(MATERIALS PROVIDED begins)
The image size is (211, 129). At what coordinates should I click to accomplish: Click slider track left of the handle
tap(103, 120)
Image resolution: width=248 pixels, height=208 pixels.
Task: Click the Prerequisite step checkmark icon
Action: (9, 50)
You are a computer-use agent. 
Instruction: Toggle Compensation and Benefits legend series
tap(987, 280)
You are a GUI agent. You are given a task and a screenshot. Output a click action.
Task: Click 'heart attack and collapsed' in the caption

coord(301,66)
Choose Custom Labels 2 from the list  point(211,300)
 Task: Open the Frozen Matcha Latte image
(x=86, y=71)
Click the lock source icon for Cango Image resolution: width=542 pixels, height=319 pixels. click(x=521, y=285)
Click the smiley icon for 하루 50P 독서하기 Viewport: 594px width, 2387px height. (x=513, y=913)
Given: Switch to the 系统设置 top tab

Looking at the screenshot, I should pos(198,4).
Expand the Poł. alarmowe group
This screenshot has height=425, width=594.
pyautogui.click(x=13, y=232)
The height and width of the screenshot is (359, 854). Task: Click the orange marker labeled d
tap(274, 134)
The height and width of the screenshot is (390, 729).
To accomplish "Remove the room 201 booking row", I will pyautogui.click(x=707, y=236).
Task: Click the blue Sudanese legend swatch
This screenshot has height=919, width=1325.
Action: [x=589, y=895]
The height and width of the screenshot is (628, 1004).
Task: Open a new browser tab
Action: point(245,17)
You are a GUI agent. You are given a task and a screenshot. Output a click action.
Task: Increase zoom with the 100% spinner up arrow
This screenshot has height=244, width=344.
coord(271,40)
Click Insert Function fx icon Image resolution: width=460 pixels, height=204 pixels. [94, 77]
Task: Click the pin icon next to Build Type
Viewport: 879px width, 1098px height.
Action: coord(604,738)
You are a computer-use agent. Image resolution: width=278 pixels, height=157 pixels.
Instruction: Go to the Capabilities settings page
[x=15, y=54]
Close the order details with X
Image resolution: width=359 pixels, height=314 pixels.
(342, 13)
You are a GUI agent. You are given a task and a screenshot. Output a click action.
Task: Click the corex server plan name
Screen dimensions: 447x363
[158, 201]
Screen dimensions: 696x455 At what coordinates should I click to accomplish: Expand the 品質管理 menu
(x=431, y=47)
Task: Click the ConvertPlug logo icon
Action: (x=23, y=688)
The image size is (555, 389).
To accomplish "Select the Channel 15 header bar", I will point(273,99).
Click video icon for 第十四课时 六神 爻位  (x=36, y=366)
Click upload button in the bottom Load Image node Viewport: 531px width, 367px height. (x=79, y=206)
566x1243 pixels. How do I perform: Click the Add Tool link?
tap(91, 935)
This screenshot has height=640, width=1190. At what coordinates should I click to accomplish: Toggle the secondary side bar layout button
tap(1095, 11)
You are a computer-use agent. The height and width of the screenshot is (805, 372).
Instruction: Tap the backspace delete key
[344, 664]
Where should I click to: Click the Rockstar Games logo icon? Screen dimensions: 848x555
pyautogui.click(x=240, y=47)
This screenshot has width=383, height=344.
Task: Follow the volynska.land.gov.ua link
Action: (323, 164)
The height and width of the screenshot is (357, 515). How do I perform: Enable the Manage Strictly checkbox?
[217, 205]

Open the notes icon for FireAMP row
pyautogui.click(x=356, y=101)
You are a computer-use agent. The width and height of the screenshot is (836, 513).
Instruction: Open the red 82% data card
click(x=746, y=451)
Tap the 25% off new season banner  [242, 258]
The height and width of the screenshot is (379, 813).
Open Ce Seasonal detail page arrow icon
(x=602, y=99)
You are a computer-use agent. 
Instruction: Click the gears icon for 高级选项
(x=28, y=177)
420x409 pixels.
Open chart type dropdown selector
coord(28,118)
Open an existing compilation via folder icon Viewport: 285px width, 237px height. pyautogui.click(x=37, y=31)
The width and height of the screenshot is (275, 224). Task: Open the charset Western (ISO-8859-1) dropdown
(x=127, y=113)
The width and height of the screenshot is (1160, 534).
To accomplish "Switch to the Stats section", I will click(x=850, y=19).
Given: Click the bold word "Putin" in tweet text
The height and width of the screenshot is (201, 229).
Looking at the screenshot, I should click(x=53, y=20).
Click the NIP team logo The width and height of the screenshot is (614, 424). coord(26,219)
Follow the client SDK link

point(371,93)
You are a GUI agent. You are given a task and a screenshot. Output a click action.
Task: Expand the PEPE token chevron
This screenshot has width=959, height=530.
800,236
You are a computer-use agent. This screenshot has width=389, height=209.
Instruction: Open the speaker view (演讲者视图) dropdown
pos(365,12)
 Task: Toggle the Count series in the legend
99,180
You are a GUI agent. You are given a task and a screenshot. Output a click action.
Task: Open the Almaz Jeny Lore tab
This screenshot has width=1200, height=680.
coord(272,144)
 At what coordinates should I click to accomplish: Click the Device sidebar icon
(MATERIALS PROVIDED ends)
> _REQUIRED WORK_
Reproducing the whole listing above is not the task. Copy exactly only the lines from the one with "Close the order details with X" to the one with "Click video icon", both kept.

> _FINISHED TASK_
Close the order details with X
Image resolution: width=359 pixels, height=314 pixels.
(342, 13)
You are a GUI agent. You are given a task and a screenshot. Output a click action.
Task: Click the corex server plan name
Screen dimensions: 447x363
[158, 201]
Screen dimensions: 696x455 At what coordinates should I click to accomplish: Expand the 品質管理 menu
(x=431, y=47)
Task: Click the ConvertPlug logo icon
Action: (x=23, y=688)
The image size is (555, 389).
To accomplish "Select the Channel 15 header bar", I will point(273,99).
Click video icon for 第十四课时 六神 爻位  (x=36, y=366)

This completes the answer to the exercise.